■ Arbeitsauftrag ■
Fahren Sie mit dem Auszug zum Celler Beschluss über die Prozesskostenvorschusspflicht des neuen Ehegatten fort, direkt im Anschluss an den letzten darin enthaltenen Eintrag.

Oberlandesgericht Celle
Beschl. v. 23.01.2008, Az.: 17 UF 190/07
Voraussetzungen und Umfang der Prozesskostenvorschusspflicht des neuen Ehegatten
Bibliographie
- Gericht
- OLG Celle
- Datum
- 23.01.2008
- Aktenzeichen
- 17 UF 190/07
- Entscheidungsform
- Beschluss
- Referenz
- WKRS 2008, 36974
- Entscheidungsname
- [keine Angabe]
- ECLI
- ECLI:DE:OLGCE:2008:0123.17UF190.07.0A
Verfahrensgang
- vorgehend
- AG Lüneburg - AZ: 29 F 44/05
Rechtsgrundlage
- § 1360a Abs. 4 BGB
Fundstellen
- FamRZ 2008, 2199-2201 (Volltext mit amtl. LS)

■ Bereitgestellte Daten ■
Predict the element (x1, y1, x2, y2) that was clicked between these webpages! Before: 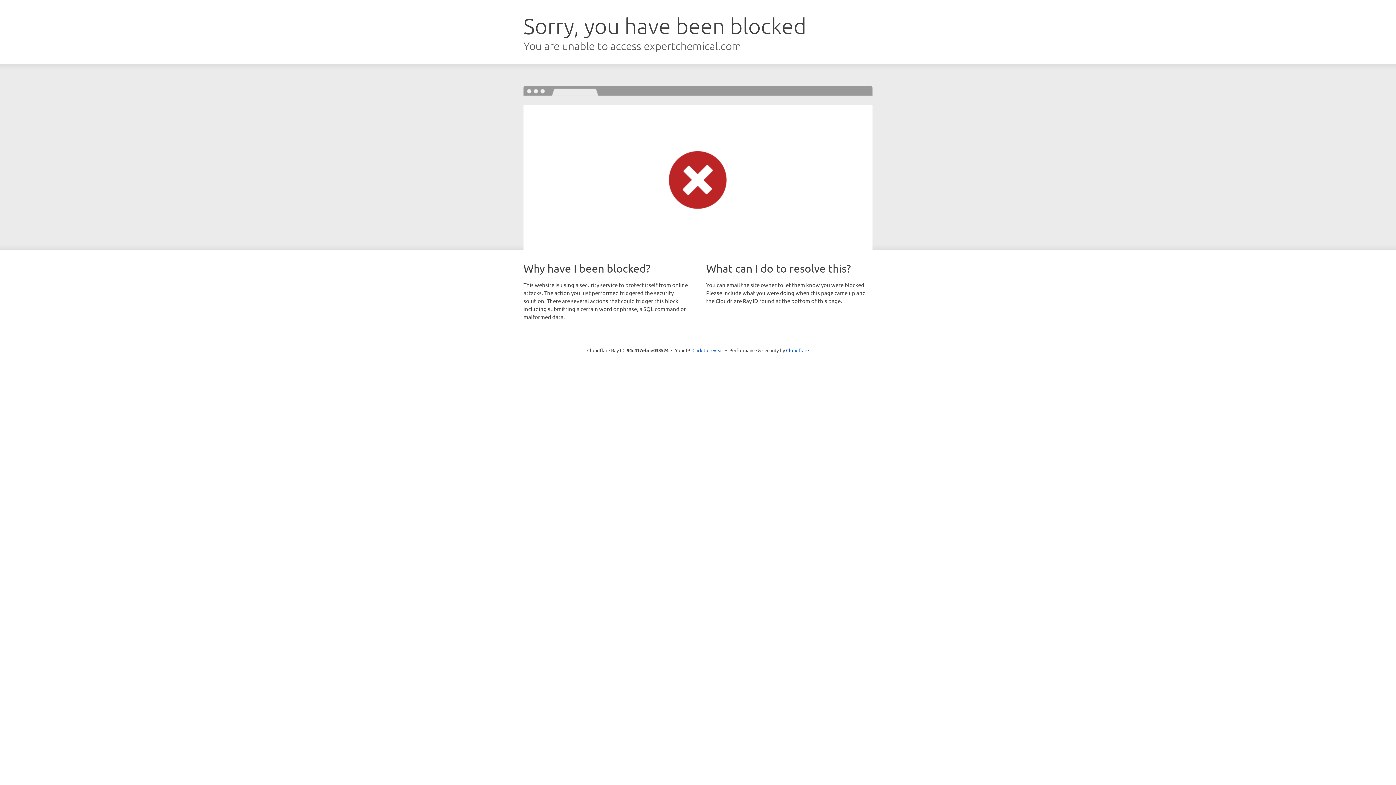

* * *

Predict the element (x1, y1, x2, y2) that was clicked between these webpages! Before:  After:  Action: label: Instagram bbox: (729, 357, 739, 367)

==

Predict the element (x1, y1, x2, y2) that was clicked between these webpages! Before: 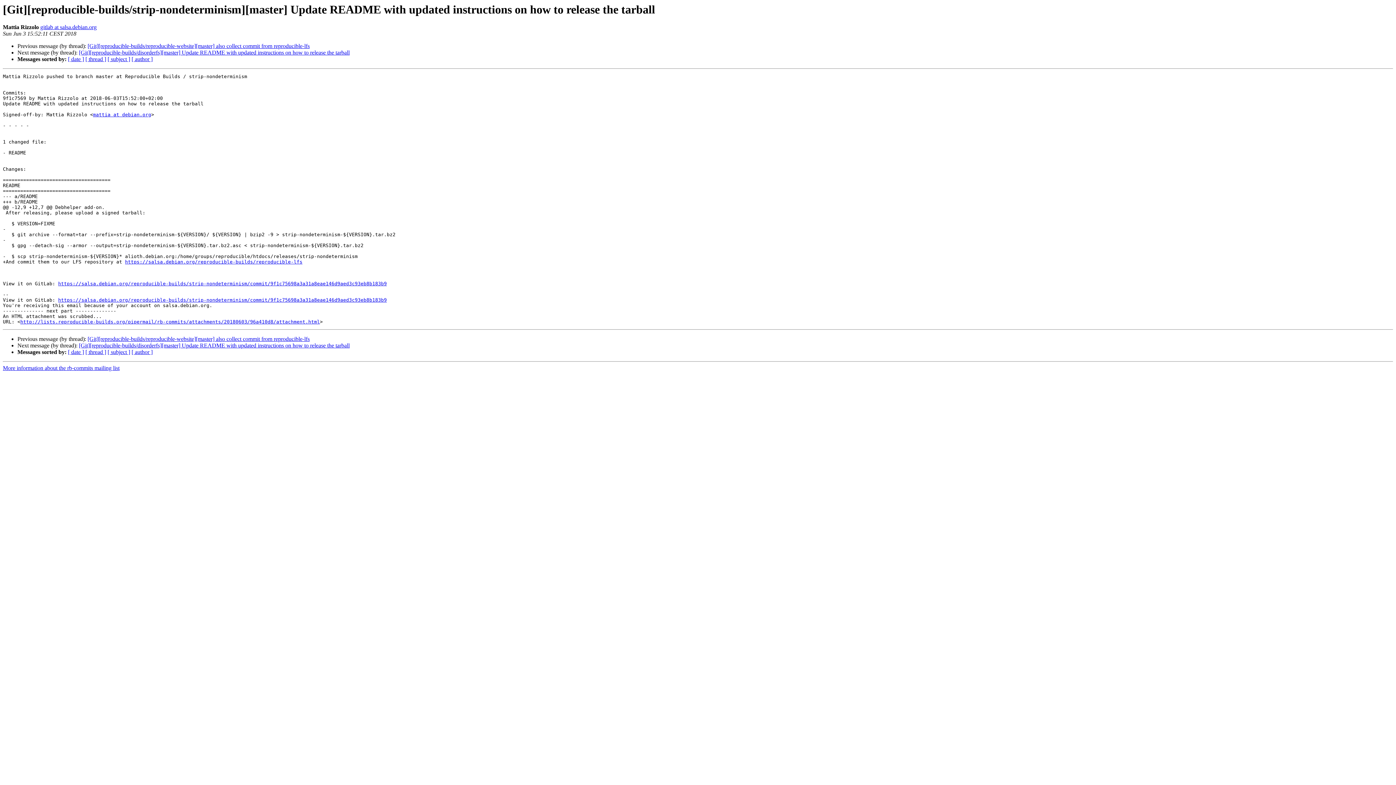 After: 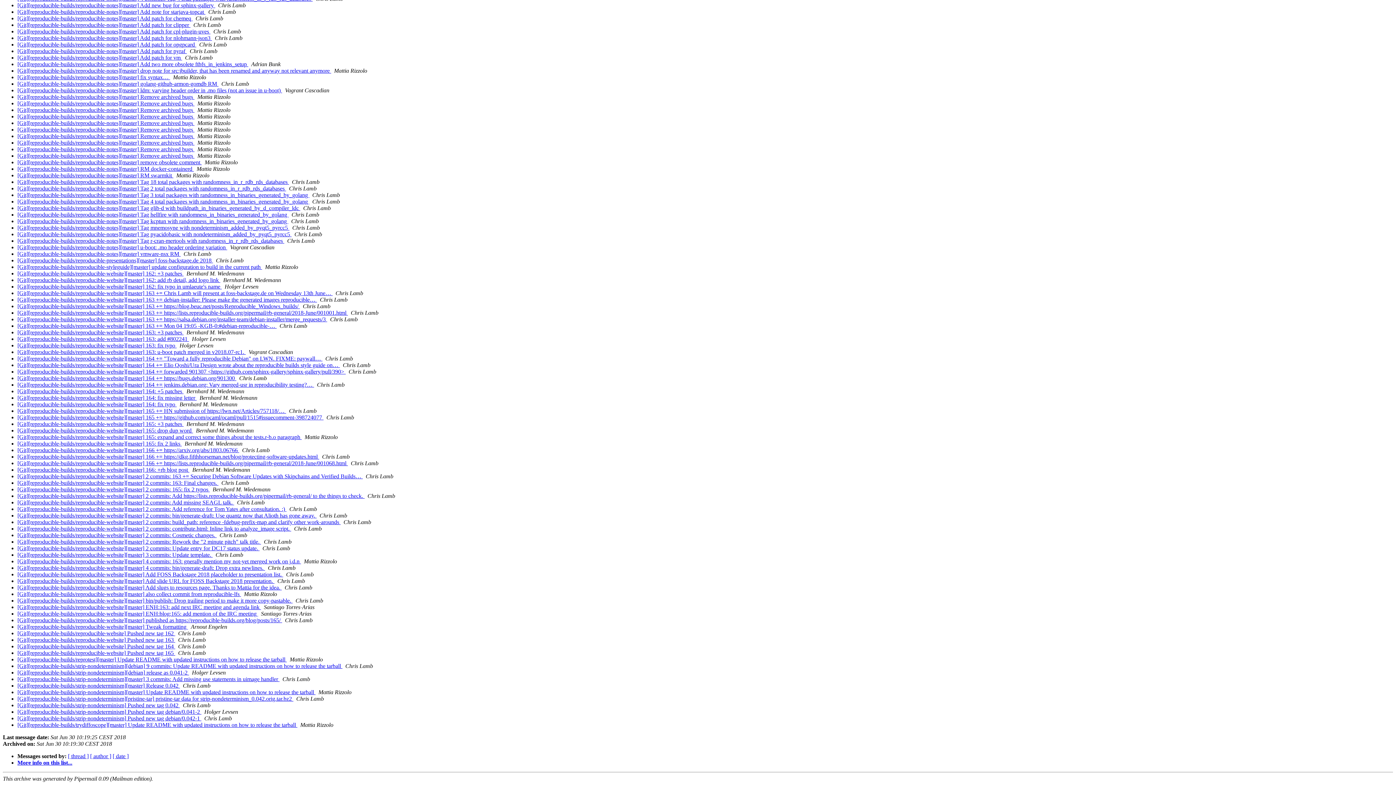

■ Ergebnis ■
- OLGR Celle 2009, 53-54
Amtlicher Leitsatz
1. Prozesskostenvorschusspflicht besteht nicht nur dann, wenn der Vorschusspflichtige für die gesamten Prozesskosten in einer Summe aufkommen kann, sondern auch, wenn er darauf (lediglich) Ratenzahlung zu erbringen vermag.
2. Im Falle der Wiederverheiratung besteht ein Prozesskostenvorschussanspruch gegen den neuen (leistungsfähigen) Gatten für eine Klage auf Zugewinnausgleich.
3. Eine persönliche Angelegenheit im Sinne von § 1360a Abs. 4 BGB betrifft auch der Rechtsstreit, in dem ein Ehegatte die titulierten Unterhaltsansprüche des früheren Ehegatten herabsetzen oder beseitigen will.
Tenor:
1. Der Beklagten wird für die Durchführung des Berufungsverfahrens Prozesskostenhilfe bewilligt. Ihr wird Rechtsanwalt ####### in Celle zur Vertretung in diesem Rechtszug beigeordnet. Ratenzahlungen werden nicht festgesetzt.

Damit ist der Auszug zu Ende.